Excerpted data:
--

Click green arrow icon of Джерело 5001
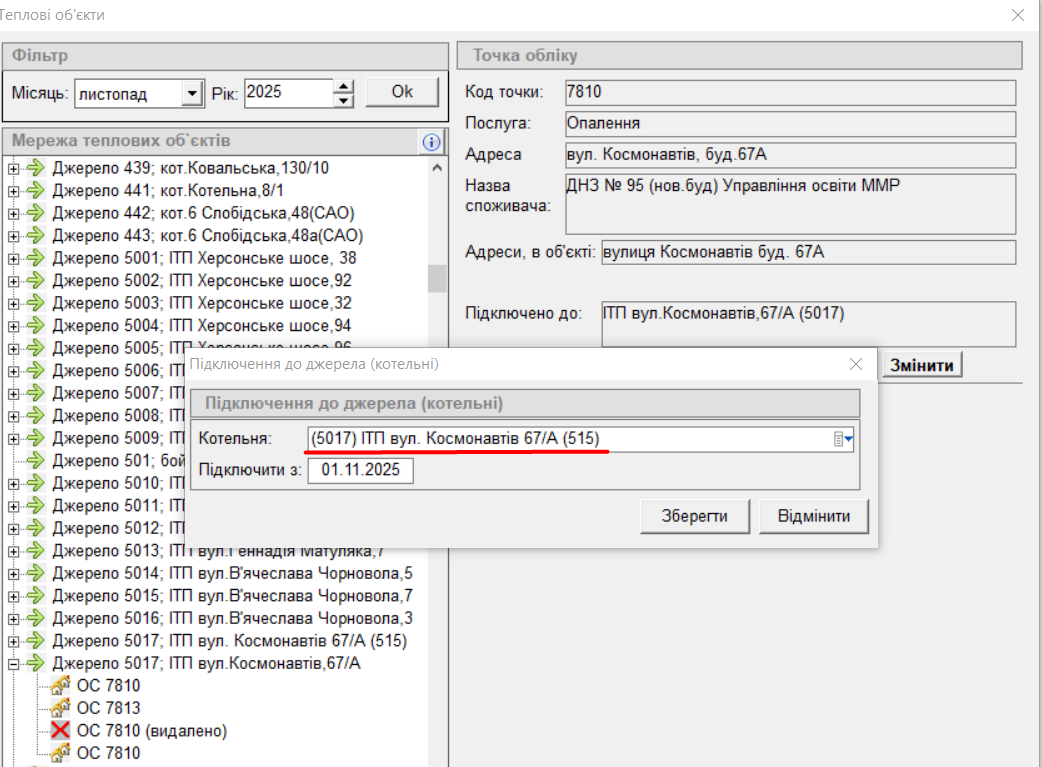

--

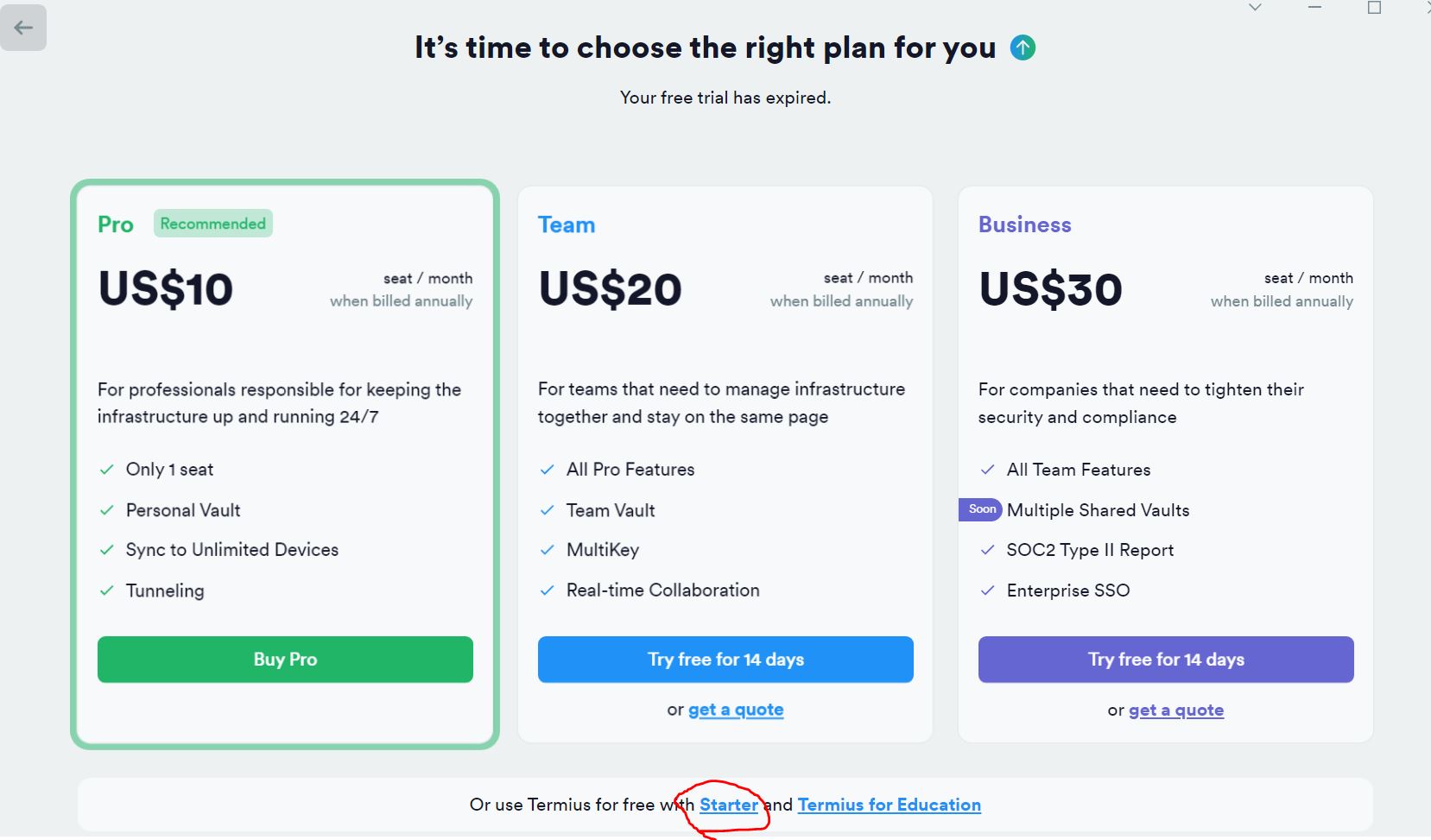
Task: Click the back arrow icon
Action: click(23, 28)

--

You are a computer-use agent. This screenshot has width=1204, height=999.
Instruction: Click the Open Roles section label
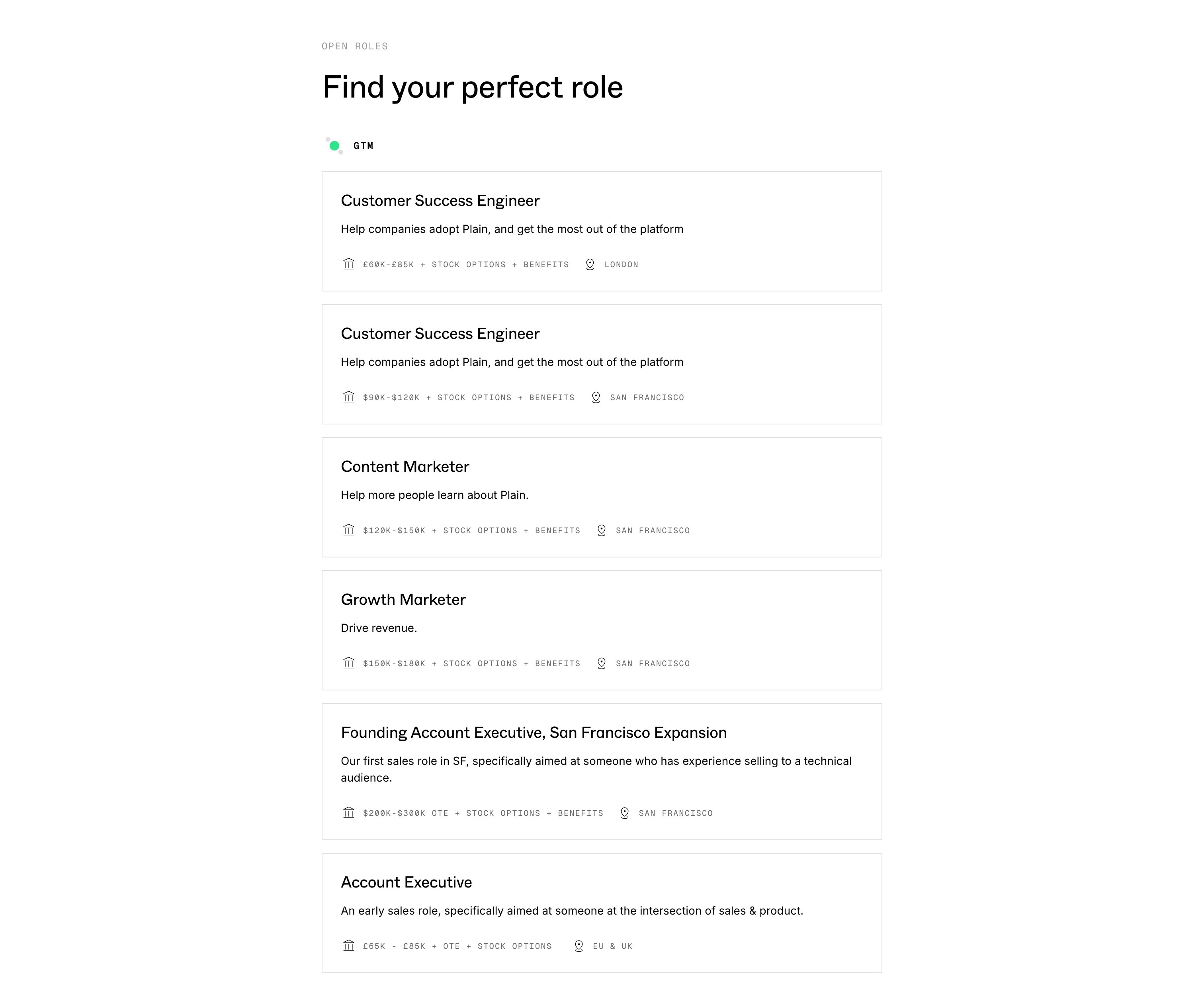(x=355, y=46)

--

Set task:
Reproduce word for word the lines from the line with "You are a computer-use" up to and including the line with "(x=355, y=46)", leaving the pictures out.

Answer for this exercise:
You are a computer-use agent. This screenshot has width=1204, height=999.
Instruction: Click the Open Roles section label
(x=355, y=46)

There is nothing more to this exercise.